The purpose of strategy is to define the nature of relationship between a firm
and its environment. There are five key decisions which may be said to
comprise the overall strategy of any company, namely, (a) customer-mix, (b)
product-mix, (c) geographical limits of the market to be served, (d)
competitive emphasis, and (e) objectives. Thus, the determination of
strategy involves answering a set of questions in the relevant areas such as:
What is to be the target group of customers? What are their needs and
preferences? What segment of the market do they represent? What is the
geographic area of the market to be covered? What will be the market niche?
What specific products or services should be produced? Which products
should receive the maximum emphasis? What ought to be the price-quality
relationship of the product lines? What are the distinctive characteristics of
the product? Can these characteristics be differentiated from those of similar
competing products? What are the end uses to be served by the products? At
what point of time should the new products be launched? What factors
should be stressed by the company to secure a unique competitive
advantage? Will it be the Price, Quality, Service, Design, or Special
Characteristics? What could be done better than the competitors?
The five basic decisions which are essentially the components of strategy
may be regarded as the first order decisions to be made by executives.
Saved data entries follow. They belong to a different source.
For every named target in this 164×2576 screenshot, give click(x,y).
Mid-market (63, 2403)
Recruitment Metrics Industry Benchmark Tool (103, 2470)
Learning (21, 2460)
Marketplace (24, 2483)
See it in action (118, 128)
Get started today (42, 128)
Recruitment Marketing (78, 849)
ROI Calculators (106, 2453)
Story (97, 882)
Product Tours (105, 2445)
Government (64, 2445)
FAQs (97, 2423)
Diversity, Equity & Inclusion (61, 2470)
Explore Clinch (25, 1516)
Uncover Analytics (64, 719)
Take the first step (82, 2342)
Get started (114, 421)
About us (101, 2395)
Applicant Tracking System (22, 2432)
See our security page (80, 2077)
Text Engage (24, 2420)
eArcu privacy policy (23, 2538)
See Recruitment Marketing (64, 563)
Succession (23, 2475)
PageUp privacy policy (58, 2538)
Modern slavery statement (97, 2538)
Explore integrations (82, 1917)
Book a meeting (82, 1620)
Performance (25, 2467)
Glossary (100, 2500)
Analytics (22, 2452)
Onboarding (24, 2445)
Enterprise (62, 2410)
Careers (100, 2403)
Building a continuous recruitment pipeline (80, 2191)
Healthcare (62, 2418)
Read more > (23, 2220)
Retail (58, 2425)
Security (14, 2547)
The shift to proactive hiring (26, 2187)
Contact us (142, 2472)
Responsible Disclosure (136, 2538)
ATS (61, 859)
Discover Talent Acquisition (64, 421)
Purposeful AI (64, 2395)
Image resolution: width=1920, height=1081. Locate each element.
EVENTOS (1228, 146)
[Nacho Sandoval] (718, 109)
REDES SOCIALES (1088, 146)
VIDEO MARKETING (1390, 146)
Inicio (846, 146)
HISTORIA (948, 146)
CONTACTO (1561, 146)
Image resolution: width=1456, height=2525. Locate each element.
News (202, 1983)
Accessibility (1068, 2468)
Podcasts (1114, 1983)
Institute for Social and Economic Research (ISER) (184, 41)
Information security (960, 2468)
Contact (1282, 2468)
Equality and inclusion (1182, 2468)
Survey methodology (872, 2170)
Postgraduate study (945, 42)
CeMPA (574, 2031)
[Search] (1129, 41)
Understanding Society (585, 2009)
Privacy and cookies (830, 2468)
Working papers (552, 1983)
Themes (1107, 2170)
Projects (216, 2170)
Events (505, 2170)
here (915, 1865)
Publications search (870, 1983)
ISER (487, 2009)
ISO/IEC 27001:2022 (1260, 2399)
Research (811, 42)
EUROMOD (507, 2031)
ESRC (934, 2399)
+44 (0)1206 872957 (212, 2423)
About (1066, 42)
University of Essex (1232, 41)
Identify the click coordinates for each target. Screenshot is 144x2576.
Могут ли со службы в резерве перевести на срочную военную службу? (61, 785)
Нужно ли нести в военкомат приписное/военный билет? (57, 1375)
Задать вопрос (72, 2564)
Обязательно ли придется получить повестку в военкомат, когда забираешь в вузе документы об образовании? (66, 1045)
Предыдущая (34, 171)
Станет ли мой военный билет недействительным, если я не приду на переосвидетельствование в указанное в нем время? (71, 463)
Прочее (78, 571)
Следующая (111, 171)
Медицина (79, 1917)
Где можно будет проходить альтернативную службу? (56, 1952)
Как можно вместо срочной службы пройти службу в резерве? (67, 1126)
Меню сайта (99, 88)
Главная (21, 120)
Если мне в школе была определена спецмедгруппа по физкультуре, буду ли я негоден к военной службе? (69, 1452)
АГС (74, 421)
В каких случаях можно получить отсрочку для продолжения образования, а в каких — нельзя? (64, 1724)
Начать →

They are formulated rather than implemental. They define the nature of
firms relationship with the environment; they do not indicate how the

relationship will be established. Once delineated, they provide direction to


the lower-order implemental decisions with respect to production, marketing,
finance and other areas. It should be obvious that the basic decision areas
which define strategy are interrelated. A definition of the customer-mix can
hardly be possible without deciding on the product-mix; similarly,
determination of the product-mix presupposes the decision on the customermix. Likewise, objectives defining the desired profitability, growth and market
share can be formulated only in the light of the other elements of strategy
because objectives which may be considered feasible in one industry may
not be so in another industry. Besides, ongoing firms are usually subject to
various environmental constraints (economic, financial, social and political)
which have a strong bearing on the setting of objectives.